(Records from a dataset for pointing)
==========
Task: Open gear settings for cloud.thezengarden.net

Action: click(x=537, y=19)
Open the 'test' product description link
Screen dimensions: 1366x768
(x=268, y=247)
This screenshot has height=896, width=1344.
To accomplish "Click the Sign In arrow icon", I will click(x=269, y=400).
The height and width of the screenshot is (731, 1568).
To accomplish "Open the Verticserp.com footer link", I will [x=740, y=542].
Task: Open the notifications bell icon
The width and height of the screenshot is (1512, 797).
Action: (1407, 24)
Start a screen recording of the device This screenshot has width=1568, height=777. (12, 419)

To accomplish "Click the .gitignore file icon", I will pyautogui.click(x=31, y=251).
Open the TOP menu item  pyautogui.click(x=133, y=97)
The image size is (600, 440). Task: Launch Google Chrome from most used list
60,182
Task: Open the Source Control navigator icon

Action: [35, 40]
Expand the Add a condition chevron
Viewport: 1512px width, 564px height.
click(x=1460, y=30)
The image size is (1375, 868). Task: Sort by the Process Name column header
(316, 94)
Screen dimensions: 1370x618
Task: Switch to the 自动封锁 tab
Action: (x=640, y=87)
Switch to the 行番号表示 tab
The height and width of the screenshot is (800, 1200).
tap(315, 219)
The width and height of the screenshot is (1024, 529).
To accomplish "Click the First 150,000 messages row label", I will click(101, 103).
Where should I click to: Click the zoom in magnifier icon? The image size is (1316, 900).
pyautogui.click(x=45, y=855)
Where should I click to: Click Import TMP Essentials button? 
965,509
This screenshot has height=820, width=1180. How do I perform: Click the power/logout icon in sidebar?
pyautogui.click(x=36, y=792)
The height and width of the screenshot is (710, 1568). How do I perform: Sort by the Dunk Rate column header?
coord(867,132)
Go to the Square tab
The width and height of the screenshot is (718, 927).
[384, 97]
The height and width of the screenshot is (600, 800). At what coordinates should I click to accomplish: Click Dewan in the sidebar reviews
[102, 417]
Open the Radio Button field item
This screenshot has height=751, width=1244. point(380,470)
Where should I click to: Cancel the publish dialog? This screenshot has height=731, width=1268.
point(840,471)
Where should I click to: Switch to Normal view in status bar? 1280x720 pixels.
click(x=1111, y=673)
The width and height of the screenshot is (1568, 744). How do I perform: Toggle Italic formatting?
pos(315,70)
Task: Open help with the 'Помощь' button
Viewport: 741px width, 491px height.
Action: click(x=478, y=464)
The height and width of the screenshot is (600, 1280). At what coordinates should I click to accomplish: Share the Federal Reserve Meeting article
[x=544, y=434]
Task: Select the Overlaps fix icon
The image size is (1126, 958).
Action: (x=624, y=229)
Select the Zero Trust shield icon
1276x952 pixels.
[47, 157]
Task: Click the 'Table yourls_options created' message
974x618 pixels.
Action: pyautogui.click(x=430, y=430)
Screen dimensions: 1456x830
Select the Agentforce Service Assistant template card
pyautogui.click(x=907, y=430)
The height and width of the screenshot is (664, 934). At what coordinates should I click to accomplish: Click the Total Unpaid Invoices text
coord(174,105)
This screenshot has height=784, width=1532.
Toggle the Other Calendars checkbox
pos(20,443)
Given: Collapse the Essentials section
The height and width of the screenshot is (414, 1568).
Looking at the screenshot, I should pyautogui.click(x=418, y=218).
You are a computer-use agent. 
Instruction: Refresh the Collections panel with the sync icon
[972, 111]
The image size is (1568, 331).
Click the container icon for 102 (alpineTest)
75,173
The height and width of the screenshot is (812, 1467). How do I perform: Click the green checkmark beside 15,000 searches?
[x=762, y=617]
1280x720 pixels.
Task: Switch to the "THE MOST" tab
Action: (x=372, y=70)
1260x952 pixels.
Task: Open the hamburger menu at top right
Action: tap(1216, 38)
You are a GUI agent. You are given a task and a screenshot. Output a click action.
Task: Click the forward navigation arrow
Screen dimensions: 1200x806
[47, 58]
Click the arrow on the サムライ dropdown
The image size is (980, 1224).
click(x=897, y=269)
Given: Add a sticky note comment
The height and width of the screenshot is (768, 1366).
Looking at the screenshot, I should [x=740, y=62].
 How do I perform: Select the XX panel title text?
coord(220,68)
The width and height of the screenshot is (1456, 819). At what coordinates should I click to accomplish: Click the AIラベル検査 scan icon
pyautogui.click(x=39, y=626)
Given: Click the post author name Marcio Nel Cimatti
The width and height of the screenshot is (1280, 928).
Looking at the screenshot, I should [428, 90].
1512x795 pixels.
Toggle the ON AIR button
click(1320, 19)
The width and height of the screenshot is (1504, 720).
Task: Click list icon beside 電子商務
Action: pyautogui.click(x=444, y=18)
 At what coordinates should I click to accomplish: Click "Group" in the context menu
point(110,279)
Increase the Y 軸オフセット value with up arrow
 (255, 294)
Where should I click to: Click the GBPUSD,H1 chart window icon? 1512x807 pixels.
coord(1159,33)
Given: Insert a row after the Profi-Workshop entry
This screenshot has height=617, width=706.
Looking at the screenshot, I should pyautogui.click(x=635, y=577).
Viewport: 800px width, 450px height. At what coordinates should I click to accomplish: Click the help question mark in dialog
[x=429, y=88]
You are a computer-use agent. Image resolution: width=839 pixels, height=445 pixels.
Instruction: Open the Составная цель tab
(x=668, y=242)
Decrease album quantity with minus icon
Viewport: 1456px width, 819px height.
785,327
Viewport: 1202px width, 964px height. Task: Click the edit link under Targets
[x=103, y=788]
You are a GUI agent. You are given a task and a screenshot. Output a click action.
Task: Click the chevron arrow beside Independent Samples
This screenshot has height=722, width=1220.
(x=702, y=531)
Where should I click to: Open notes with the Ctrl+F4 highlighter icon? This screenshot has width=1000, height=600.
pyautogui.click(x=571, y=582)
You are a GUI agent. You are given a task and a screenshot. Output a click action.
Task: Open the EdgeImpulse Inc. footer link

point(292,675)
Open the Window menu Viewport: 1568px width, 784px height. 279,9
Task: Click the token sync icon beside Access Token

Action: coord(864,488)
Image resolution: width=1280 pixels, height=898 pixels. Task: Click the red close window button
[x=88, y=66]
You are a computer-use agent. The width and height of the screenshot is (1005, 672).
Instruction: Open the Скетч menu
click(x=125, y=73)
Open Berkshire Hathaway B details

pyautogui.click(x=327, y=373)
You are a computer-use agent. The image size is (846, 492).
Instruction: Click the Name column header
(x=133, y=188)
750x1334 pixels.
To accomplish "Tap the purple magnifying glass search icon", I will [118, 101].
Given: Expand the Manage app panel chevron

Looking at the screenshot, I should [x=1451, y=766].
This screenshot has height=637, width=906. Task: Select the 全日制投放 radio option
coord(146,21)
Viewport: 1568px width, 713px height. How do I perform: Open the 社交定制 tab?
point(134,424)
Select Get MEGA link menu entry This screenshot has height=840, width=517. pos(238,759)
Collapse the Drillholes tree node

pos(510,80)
==========
▶ Exercise instructions
Reproduce every one of the lines above verbatim, with no changes.

▶ Full answer
Task: Open gear settings for cloud.thezengarden.net

Action: click(x=537, y=19)
Open the 'test' product description link
Screen dimensions: 1366x768
(x=268, y=247)
This screenshot has height=896, width=1344.
To accomplish "Click the Sign In arrow icon", I will click(x=269, y=400).
The height and width of the screenshot is (731, 1568).
To accomplish "Open the Verticserp.com footer link", I will [x=740, y=542].
Task: Open the notifications bell icon
The width and height of the screenshot is (1512, 797).
Action: (1407, 24)
Start a screen recording of the device This screenshot has width=1568, height=777. (12, 419)

To accomplish "Click the .gitignore file icon", I will pyautogui.click(x=31, y=251).
Open the TOP menu item  pyautogui.click(x=133, y=97)
The image size is (600, 440). Task: Launch Google Chrome from most used list
60,182
Task: Open the Source Control navigator icon

Action: [35, 40]
Expand the Add a condition chevron
Viewport: 1512px width, 564px height.
click(x=1460, y=30)
The image size is (1375, 868). Task: Sort by the Process Name column header
(316, 94)
Screen dimensions: 1370x618
Task: Switch to the 自动封锁 tab
Action: (x=640, y=87)
Switch to the 行番号表示 tab
The height and width of the screenshot is (800, 1200).
tap(315, 219)
The width and height of the screenshot is (1024, 529).
To accomplish "Click the First 150,000 messages row label", I will click(101, 103).
Where should I click to: Click the zoom in magnifier icon? The image size is (1316, 900).
pyautogui.click(x=45, y=855)
Where should I click to: Click Import TMP Essentials button? 
965,509
This screenshot has height=820, width=1180. How do I perform: Click the power/logout icon in sidebar?
pyautogui.click(x=36, y=792)
The height and width of the screenshot is (710, 1568). How do I perform: Sort by the Dunk Rate column header?
coord(867,132)
Go to the Square tab
The width and height of the screenshot is (718, 927).
[384, 97]
The height and width of the screenshot is (600, 800). At what coordinates should I click to accomplish: Click Dewan in the sidebar reviews
[102, 417]
Open the Radio Button field item
This screenshot has height=751, width=1244. point(380,470)
Where should I click to: Cancel the publish dialog? This screenshot has height=731, width=1268.
point(840,471)
Where should I click to: Switch to Normal view in status bar? 1280x720 pixels.
click(x=1111, y=673)
The width and height of the screenshot is (1568, 744). How do I perform: Toggle Italic formatting?
pos(315,70)
Task: Open help with the 'Помощь' button
Viewport: 741px width, 491px height.
Action: click(x=478, y=464)
The height and width of the screenshot is (600, 1280). At what coordinates should I click to accomplish: Share the Federal Reserve Meeting article
[x=544, y=434]
Task: Select the Overlaps fix icon
The image size is (1126, 958).
Action: (x=624, y=229)
Select the Zero Trust shield icon
1276x952 pixels.
[47, 157]
Task: Click the 'Table yourls_options created' message
974x618 pixels.
Action: pyautogui.click(x=430, y=430)
Screen dimensions: 1456x830
Select the Agentforce Service Assistant template card
pyautogui.click(x=907, y=430)
The height and width of the screenshot is (664, 934). At what coordinates should I click to accomplish: Click the Total Unpaid Invoices text
coord(174,105)
This screenshot has height=784, width=1532.
Toggle the Other Calendars checkbox
pos(20,443)
Given: Collapse the Essentials section
The height and width of the screenshot is (414, 1568).
Looking at the screenshot, I should pyautogui.click(x=418, y=218).
You are a computer-use agent. 
Instruction: Refresh the Collections panel with the sync icon
[972, 111]
The image size is (1568, 331).
Click the container icon for 102 (alpineTest)
75,173
The height and width of the screenshot is (812, 1467). How do I perform: Click the green checkmark beside 15,000 searches?
[x=762, y=617]
1280x720 pixels.
Task: Switch to the "THE MOST" tab
Action: (x=372, y=70)
1260x952 pixels.
Task: Open the hamburger menu at top right
Action: tap(1216, 38)
You are a GUI agent. You are given a task and a screenshot. Output a click action.
Task: Click the forward navigation arrow
Screen dimensions: 1200x806
[47, 58]
Click the arrow on the サムライ dropdown
The image size is (980, 1224).
click(x=897, y=269)
Given: Add a sticky note comment
The height and width of the screenshot is (768, 1366).
Looking at the screenshot, I should [x=740, y=62].
 How do I perform: Select the XX panel title text?
coord(220,68)
The width and height of the screenshot is (1456, 819). At what coordinates should I click to accomplish: Click the AIラベル検査 scan icon
pyautogui.click(x=39, y=626)
Given: Click the post author name Marcio Nel Cimatti
The width and height of the screenshot is (1280, 928).
Looking at the screenshot, I should [428, 90].
1512x795 pixels.
Toggle the ON AIR button
click(1320, 19)
The width and height of the screenshot is (1504, 720).
Task: Click list icon beside 電子商務
Action: pyautogui.click(x=444, y=18)
 At what coordinates should I click to accomplish: Click "Group" in the context menu
point(110,279)
Increase the Y 軸オフセット value with up arrow
 (255, 294)
Where should I click to: Click the GBPUSD,H1 chart window icon? 1512x807 pixels.
coord(1159,33)
Given: Insert a row after the Profi-Workshop entry
This screenshot has height=617, width=706.
Looking at the screenshot, I should pyautogui.click(x=635, y=577).
Viewport: 800px width, 450px height. At what coordinates should I click to accomplish: Click the help question mark in dialog
[x=429, y=88]
You are a computer-use agent. Image resolution: width=839 pixels, height=445 pixels.
Instruction: Open the Составная цель tab
(x=668, y=242)
Decrease album quantity with minus icon
Viewport: 1456px width, 819px height.
785,327
Viewport: 1202px width, 964px height. Task: Click the edit link under Targets
[x=103, y=788]
You are a GUI agent. You are given a task and a screenshot. Output a click action.
Task: Click the chevron arrow beside Independent Samples
This screenshot has height=722, width=1220.
(x=702, y=531)
Where should I click to: Open notes with the Ctrl+F4 highlighter icon? This screenshot has width=1000, height=600.
pyautogui.click(x=571, y=582)
You are a GUI agent. You are given a task and a screenshot. Output a click action.
Task: Open the EdgeImpulse Inc. footer link

point(292,675)
Open the Window menu Viewport: 1568px width, 784px height. 279,9
Task: Click the token sync icon beside Access Token

Action: coord(864,488)
Image resolution: width=1280 pixels, height=898 pixels. Task: Click the red close window button
[x=88, y=66]
You are a computer-use agent. The width and height of the screenshot is (1005, 672).
Instruction: Open the Скетч menu
click(x=125, y=73)
Open Berkshire Hathaway B details

pyautogui.click(x=327, y=373)
You are a computer-use agent. The image size is (846, 492).
Instruction: Click the Name column header
(x=133, y=188)
750x1334 pixels.
To accomplish "Tap the purple magnifying glass search icon", I will [118, 101].
Given: Expand the Manage app panel chevron

Looking at the screenshot, I should [x=1451, y=766].
This screenshot has height=637, width=906. Task: Select the 全日制投放 radio option
coord(146,21)
Viewport: 1568px width, 713px height. How do I perform: Open the 社交定制 tab?
point(134,424)
Select Get MEGA link menu entry This screenshot has height=840, width=517. pos(238,759)
Collapse the Drillholes tree node

pos(510,80)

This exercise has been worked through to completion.